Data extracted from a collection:
-*-*-

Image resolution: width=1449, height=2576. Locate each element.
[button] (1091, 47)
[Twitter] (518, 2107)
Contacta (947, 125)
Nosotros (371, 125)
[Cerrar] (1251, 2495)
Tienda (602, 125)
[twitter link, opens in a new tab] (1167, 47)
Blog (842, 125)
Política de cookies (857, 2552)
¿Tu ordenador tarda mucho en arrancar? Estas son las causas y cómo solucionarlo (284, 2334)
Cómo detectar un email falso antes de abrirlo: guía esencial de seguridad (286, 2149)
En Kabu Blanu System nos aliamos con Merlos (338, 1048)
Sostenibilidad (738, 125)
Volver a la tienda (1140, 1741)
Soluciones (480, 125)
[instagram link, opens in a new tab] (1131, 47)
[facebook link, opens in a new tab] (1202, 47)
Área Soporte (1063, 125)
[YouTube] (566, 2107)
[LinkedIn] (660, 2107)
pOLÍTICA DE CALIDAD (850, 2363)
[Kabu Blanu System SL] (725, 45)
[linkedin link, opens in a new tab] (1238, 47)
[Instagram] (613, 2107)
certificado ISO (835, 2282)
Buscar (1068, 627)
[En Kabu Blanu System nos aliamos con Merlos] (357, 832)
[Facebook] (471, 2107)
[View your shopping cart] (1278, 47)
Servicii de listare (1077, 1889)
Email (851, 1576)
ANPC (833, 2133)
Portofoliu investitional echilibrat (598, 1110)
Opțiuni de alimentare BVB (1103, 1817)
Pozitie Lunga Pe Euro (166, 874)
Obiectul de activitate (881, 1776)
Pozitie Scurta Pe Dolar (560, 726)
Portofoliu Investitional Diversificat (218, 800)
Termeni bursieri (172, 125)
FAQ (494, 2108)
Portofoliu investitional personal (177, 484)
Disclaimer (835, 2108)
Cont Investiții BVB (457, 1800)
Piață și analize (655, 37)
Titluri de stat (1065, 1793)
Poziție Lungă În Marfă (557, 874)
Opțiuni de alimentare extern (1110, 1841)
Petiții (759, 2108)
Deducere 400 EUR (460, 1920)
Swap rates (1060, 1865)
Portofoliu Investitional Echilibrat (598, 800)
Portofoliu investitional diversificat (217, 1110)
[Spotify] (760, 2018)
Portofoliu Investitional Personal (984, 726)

-*-*-

▸ Task requirements:
Go through the lines above and tally those with the string "aliamos". The total is all that is needed.

▸ Exercise solution:
2